Prompt a | Please update the rows from the start of the rows through the line containing "Action: (x=30, y=13)", replacing "Viewport" with "Screen size" and leaving everything else unchanged. Return only those lines.

Supplied passage |
Recent Northern Territory government policies have led to many Aboriginal languages no longer being taught in schools.

===Human Rights===
The Australian Government's treatment of Aboriginal Australians has been condemned by the United Nations Special Rapporteur on Indigenous Rights, James Anaya in 2009, and again by United Nations High Commissioner for Human Rights, Navi Pillay in 2011. An Amnesty International campaign has been created to challenge the Government's homelands policy.

===Cross-Cultural Understanding===
To achieve genuine Reconciliation, it is noted that non-Aboriginal Australians will need to have more awareness of Aboriginal Australian cultures.

===Respecting Traditional Law and Governance===
Aboriginal society has long had a complex system of Law and Governance which is different and often at odds with the Westminster system introduced by Europeans. Non-Aboriginal Australians failing to respect the importance of traditional law is a major contributor to the current lawlessness and social breakdown in Aboriginal communities.

===Constitutional Reform===
The Australian Constitution which came into effect in 1901 permits racial discrimination and also makes no mention of the human rights of Aboriginal Australians. In January 2012, a Government appointed Expert Panel on Constitutional Reform recommended that the Constitution should recognise Aboriginal people as the First Australians, that their cultures and languages should be respected, and that racial discrimination should not be permitted. In order for changes to be made to the Constitution, it must achieve a double majority in a National Referendum.

===Treaty and Sovereignty===
Unlike the United States, Canada and New Zealand, no treaty was ever negotiated between Indigenous Australians and European settlers. During the European colonisation of Australia, settlers avoided signing treaties by claiming that Australia was terra nullius, or uninhabited when they arrived. Many Aboriginal people feel that their sovereignty was not and still is not respected and that a treaty should be created.

==Production==
Our Generation was created as a response to the Howard government's controversial ‘Emergency Intervention’ into remote Aboriginal communities in the Northern Territory and the lack of mainstream media coverage of the voices and plight of people in these communities. The intervention, which was supposedly undertaken solely to protect children from abuse, saw the removal of all existing Aboriginal land rights, the suspension of the Racial Discrimination Act, and more than 70 Aboriginal communities being placed under compulsory government control, all without consulting or gaining consent from any of the people in these communities.

Production began without a script or a pre-determined story. The filmmakers talked with many Aboriginal people across the Northern Territory, and after 3 years they had compiled over 200 hours of footage. After the rough cut was completed, the film was screened in many community centres across Northeast Arnhem Land.

Prompt b | Summarize the passage about Aboriginal rights and the film Our Generation in two sentences.

Supplied data |
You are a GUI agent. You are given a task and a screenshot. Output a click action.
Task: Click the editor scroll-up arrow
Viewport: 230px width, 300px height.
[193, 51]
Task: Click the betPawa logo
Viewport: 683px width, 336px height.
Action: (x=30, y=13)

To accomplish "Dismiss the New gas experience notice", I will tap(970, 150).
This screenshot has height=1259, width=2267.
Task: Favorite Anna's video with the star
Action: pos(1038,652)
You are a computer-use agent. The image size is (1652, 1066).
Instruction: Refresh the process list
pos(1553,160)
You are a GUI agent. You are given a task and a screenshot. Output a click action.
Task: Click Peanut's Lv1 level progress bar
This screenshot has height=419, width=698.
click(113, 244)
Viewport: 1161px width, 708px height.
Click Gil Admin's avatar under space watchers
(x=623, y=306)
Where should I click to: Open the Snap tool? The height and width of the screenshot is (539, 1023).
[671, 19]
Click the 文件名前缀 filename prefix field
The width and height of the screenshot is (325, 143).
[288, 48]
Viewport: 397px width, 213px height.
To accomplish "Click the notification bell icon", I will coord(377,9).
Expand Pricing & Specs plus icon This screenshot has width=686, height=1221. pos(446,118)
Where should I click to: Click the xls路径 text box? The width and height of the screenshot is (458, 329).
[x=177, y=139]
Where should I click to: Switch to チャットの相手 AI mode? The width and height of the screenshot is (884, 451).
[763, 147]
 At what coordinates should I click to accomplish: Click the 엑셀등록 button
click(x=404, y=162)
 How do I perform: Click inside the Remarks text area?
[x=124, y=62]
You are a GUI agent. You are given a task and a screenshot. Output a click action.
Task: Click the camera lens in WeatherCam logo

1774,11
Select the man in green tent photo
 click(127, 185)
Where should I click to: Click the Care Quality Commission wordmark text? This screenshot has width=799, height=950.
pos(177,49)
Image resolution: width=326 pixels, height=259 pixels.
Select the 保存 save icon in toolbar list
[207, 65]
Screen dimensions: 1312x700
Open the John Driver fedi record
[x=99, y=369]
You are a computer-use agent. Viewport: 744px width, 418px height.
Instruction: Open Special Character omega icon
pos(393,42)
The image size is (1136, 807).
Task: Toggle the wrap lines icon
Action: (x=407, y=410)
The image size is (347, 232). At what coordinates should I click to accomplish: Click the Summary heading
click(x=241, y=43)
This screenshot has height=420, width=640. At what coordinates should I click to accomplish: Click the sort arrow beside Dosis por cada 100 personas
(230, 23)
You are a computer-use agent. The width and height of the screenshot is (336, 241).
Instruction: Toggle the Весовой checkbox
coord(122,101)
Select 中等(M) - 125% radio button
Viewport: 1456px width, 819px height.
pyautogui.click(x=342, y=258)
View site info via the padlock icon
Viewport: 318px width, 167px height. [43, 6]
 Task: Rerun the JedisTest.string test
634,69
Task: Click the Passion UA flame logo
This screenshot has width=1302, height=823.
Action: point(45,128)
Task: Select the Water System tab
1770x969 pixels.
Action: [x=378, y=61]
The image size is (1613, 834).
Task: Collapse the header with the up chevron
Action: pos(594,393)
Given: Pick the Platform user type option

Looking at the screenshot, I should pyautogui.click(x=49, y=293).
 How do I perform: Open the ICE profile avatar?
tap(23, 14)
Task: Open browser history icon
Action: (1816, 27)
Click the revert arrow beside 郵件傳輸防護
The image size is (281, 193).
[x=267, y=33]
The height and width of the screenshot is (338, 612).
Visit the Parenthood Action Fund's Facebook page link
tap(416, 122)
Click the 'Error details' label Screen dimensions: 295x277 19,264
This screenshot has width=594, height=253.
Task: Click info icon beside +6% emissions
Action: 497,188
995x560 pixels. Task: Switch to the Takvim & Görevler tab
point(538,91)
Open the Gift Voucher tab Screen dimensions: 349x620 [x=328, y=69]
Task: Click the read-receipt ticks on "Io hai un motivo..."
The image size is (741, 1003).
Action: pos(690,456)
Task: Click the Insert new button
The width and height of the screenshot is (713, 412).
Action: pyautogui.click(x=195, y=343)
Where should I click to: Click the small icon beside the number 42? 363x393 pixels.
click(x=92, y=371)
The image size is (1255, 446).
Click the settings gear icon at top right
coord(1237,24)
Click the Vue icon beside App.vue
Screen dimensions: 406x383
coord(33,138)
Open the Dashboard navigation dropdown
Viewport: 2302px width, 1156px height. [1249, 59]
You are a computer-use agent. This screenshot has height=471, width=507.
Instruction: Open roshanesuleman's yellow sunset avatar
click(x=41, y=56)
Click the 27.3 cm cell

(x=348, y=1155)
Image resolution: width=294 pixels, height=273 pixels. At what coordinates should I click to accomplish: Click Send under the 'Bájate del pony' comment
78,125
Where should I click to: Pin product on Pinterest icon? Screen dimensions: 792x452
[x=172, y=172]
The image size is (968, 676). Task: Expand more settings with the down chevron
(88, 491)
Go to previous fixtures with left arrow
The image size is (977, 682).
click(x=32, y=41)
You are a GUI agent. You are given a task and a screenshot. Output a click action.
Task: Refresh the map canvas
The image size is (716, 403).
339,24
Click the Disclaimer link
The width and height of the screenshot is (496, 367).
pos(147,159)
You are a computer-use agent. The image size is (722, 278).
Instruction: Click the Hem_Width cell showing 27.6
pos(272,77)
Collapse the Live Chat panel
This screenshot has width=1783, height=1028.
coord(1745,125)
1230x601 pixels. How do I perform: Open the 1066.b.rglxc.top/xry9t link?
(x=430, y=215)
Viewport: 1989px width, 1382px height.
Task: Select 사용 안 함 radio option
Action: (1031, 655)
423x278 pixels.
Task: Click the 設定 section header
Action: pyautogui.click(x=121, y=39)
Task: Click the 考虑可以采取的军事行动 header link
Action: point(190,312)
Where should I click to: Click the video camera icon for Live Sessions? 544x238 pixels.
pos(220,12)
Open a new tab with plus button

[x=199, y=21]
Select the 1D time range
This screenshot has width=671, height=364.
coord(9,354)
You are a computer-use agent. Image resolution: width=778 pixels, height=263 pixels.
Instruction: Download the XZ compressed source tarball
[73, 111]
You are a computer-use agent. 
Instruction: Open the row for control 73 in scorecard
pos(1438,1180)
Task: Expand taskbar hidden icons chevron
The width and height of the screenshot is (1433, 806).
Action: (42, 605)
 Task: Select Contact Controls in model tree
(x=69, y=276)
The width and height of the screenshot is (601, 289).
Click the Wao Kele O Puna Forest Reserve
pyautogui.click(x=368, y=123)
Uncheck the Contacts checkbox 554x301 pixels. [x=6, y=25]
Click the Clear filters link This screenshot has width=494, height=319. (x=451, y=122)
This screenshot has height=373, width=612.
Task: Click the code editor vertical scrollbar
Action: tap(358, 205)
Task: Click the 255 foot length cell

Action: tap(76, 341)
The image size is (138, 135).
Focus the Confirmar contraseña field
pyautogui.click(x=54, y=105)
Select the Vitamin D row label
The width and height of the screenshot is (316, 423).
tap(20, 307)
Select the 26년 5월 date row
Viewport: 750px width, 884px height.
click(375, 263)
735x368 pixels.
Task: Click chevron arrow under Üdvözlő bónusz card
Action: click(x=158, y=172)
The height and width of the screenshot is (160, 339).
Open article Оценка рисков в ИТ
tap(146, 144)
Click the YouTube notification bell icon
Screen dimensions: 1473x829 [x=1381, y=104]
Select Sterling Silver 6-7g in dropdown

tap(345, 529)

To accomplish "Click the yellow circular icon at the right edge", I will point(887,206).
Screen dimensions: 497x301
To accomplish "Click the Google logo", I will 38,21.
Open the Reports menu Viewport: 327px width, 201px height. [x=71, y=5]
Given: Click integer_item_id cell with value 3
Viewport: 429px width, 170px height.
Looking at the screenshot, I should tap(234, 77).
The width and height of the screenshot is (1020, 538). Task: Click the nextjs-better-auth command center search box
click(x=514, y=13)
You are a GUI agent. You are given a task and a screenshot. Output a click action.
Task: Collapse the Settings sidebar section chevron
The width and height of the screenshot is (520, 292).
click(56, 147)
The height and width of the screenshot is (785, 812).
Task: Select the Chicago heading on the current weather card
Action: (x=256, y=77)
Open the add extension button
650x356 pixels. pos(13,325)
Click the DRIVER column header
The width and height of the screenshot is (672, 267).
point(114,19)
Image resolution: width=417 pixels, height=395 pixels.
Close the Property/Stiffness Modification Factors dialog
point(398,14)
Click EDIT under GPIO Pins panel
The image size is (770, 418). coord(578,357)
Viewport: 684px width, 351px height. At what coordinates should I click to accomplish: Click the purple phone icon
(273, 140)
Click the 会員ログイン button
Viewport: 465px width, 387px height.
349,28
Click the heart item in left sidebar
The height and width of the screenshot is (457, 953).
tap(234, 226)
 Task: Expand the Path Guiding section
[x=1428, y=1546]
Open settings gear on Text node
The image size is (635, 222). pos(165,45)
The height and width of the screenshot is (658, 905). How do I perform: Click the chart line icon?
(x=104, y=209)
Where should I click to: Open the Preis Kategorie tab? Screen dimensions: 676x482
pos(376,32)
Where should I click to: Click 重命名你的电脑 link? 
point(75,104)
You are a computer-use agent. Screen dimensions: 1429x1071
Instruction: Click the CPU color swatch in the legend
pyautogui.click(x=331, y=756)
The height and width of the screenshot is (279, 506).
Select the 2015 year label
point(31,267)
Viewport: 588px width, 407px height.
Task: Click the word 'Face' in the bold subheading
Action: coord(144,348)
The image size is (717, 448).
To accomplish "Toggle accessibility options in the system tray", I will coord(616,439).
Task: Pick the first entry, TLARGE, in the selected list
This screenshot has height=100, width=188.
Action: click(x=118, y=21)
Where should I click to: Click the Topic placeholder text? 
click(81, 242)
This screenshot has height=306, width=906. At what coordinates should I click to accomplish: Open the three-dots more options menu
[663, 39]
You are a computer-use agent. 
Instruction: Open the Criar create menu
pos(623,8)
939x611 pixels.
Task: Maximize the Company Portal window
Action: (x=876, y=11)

Exercise answer a |
You are a GUI agent. You are given a task and a screenshot. Output a click action.
Task: Click the editor scroll-up arrow
Screen size: 230px width, 300px height.
[193, 51]
Task: Click the betPawa logo
Screen size: 683px width, 336px height.
Action: (x=30, y=13)

Exercise answer b | Aboriginal Australians face many issues: languages are no longer taught in Northern Territory schools, UN officials have condemned the government's treatment of them, the Constitution permits racial discrimination, and no treaty was ever negotiated with European settlers. Our Generation was made in response to the Howard government's intervention in Northern Territory Aboriginal communities, and filming ran without a script for three years, producing over 200 hours of footage.